__TASKS__.
**a.** According to the profile of novelist John Shors, how many times did he edit "Beneath a Marble Sky" before it was published?
**b.** Extend the profile of novelist John Shors, beginning immediately after its final paragraph.

Graduate and author shares his love for exotic places
When most people journey to Agra, India, and drink in the sight of the Taj Mahal, they’re most likely thinking about the graceful form and the intricate surface of the marble mausoleum.
Not John Shors ’91. Oh, he admires the structure itself, a world treasure since 1648. But on a 1999 trip, he saw the monument to a great love — and the people who built it — and had the idea for his first book, “Beneath a Marble Sky.”
After earning his English degree at CC, Shors taught English in Kyoto, Japan, for a few years, then traveled through 10 countries in Asia, indulging his love for the people and places.
He carried that love back to his hometown of Des Moines, Iowa, where he became a reporter. In his spare time, he began crafting his story of the Taj Mahal’s beauty and barbarity.
“The Taj Mahal is one of the wonders of the world,” he said. “There’s arguably the most famous love story in the world behind the Taj Mahal’s creation. Yet no one in the West had ever fictionalized that story, had ever written a novel about it. So I thought there was an opportunity to make a splash with a debut book.”
Shah Jahan, creator of the Taj Mahal, had multiple wives, but Mumtaz Mahal was the most beloved. When she died in childbirth, the shah was devastated and India was changed forever. The book’s protagonist and their daughter, Princess Jahanara, must navigate court intrigue, family discord, degradation, and soaring love without her beloved mother.
Somehow, this white man, then in his 30s, wrote convincingly from Jahanara’s perspective.
“I put a lot of thought into her and I really tried to get inside her head, just as I try to get inside any character’s head and figure out what makes them tick. I’ve had a lot of conversations, within me, on how to make these characters believable. It’s also important to determine how the characters help move the plot forward and advance the story.”
It wasn’t easy — Shors edited the 400-page book 56 times during the five-year process. He withstood a torrent of rejections from agents and editors before “Beneath a Marble Sky” finally found a publisher; it came out in 2004. Readers around the world responded to its vivid contrasts between rich and poor, love and hate, making it a best-seller in multiple languages and allowing Shors to become a full-time novelist.
“Without the human stories to advance the plot, the story, and the setting, the whole novel would be hollow. By pondering the human suffering, the human perspective of the Taj Mahal, I was able to bring the Taj Mahal to life in a very three-dimensional, fulfilling way. I don’t think I could have done that without the human component.”

__AVAILABLE DATA__.
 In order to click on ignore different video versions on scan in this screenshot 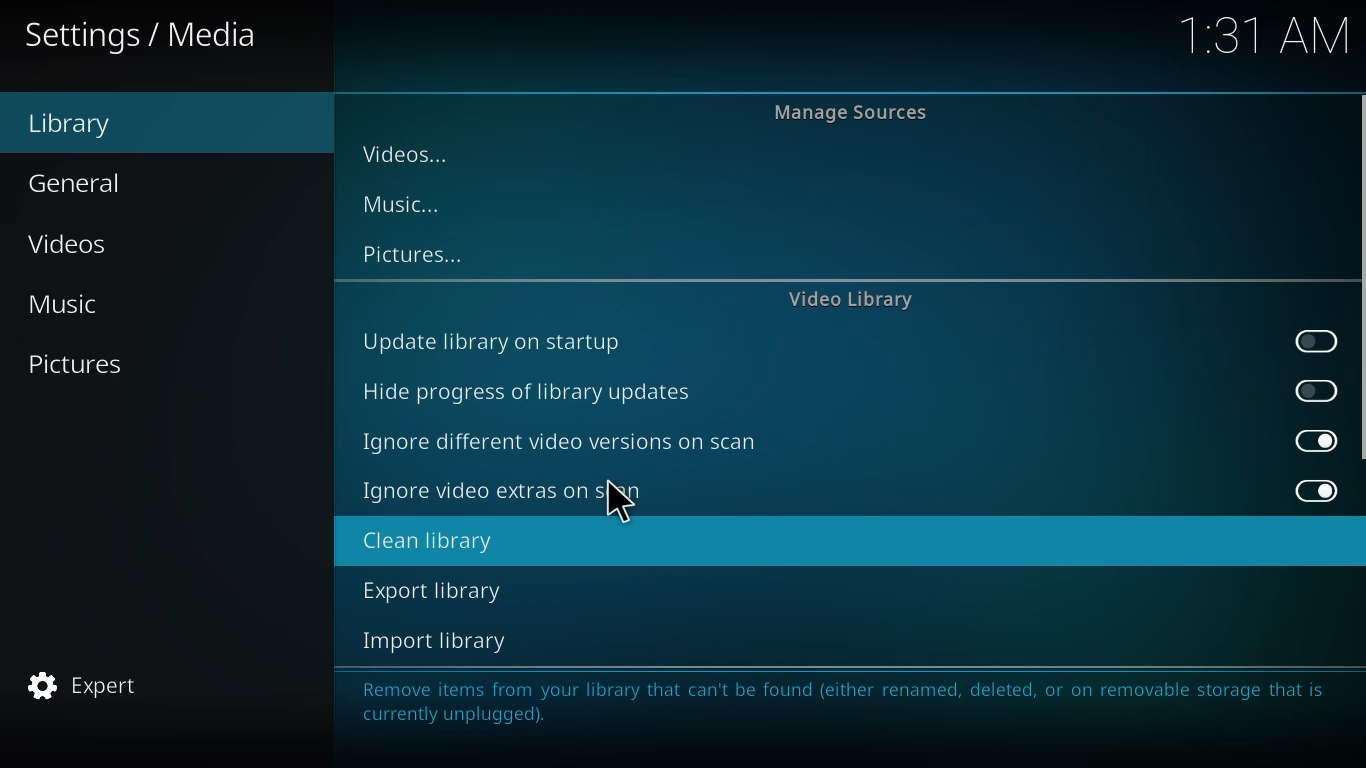, I will do `click(564, 444)`.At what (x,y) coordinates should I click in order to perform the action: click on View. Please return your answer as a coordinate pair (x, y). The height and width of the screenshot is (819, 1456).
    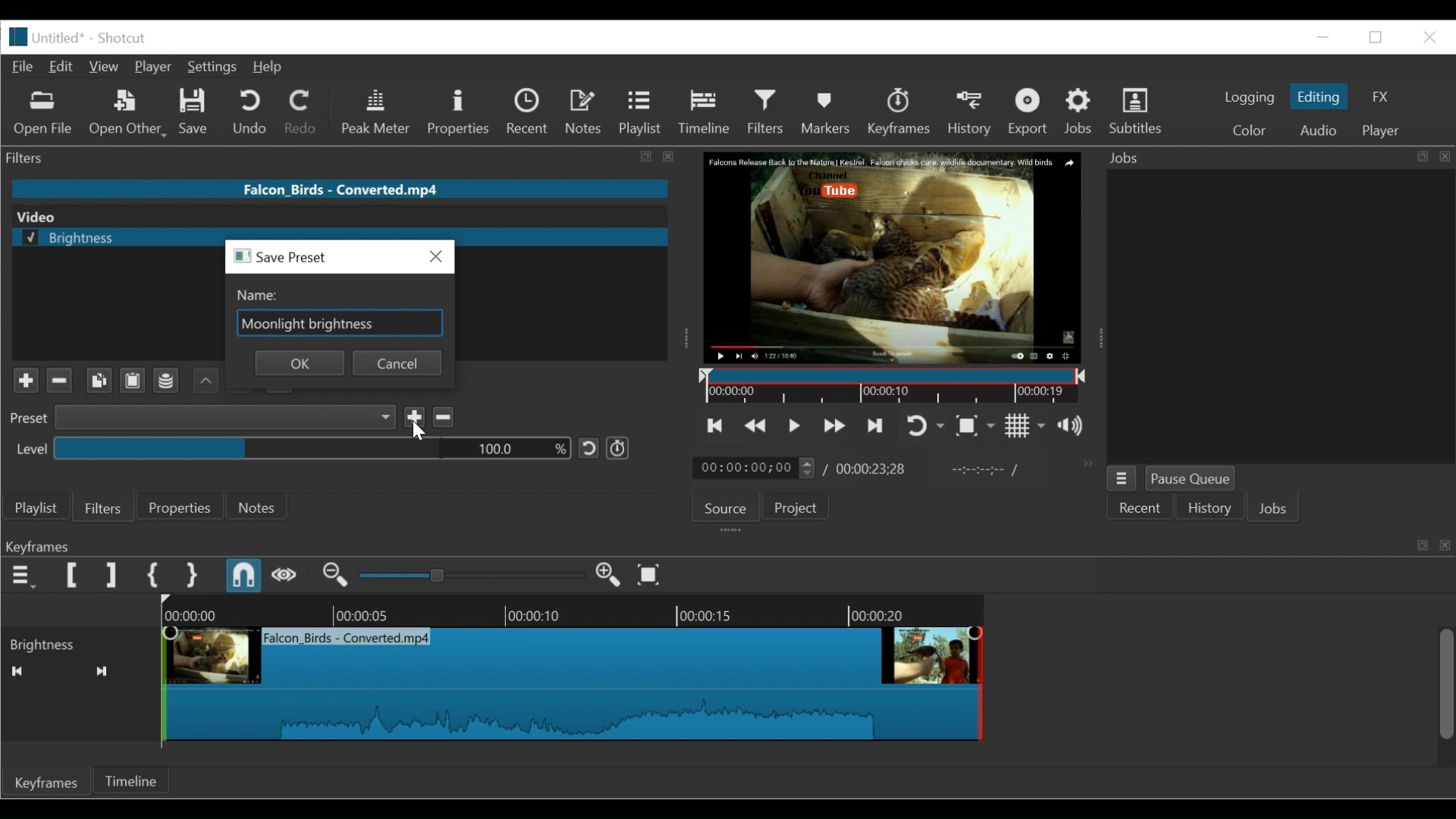
    Looking at the image, I should click on (103, 67).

__ANSWERS TO THE PROBLEMS__.
**a.** He edited it 56 times.

**b.**
Multi-sensory experience
Shors used that formula on subsequent books, which include “Temple of a Thousand Faces,” inspired by Angkor Wat, and an upcoming book intertwining a love story with the Great Wall of China. He’s explored about 20 miles of the wall, and that thorough research enables readers to feel they’re walking alongside his characters.
We are with Princess Jahanara as the memorial to her parents’ love is completed. Shors writes:
“As the Taj Mahal was slowly revealed, we each seemed to relish its extraordinary presence with an awe surpassing even our love for Allah, or the Hindu gods. For this presence was tangible. We gasped, reached out, and touched its sweeping sides. We looked skyward and shook our heads in astonishment at the sculpted mountain above. So many of our people dressed in rags and slept in filth. To look at such beauty was beyond anything they expected in their lifetimes.”
He also writes about contemporary experiences, as in “The Wishing Trees,” about a family that lost its linchpin when wife and mother Kate died. Ian, the grieving husband and father, and his 10-year-old daughter Mattie go on a journey prompted by letters Kate wrote as she faced death. At first, the letters are knives plunged into Ian and Mattie’s hearts; by the end they provide comfort, just as Kate did in life.
Readers experience Ian and Mattie’s pilgrimage through Japan, Nepal, Thailand, India, Hong Kong, Vietnam, and Egypt; we can almost smell food cooking in a Hong Kong restaurant and feel the swaying of a narrow bridge in the Himalayas. We are with Ian and Mattie as they find their way out of their pain. Shors writes:
He glanced at the sky, debating if the words Kate had written might be true, if she could see Mattie and him as they sat in a tree above the city. If there was a time when she could see them, this time was it. If there was a single moment when he wanted to sense her presence, that moment was now.”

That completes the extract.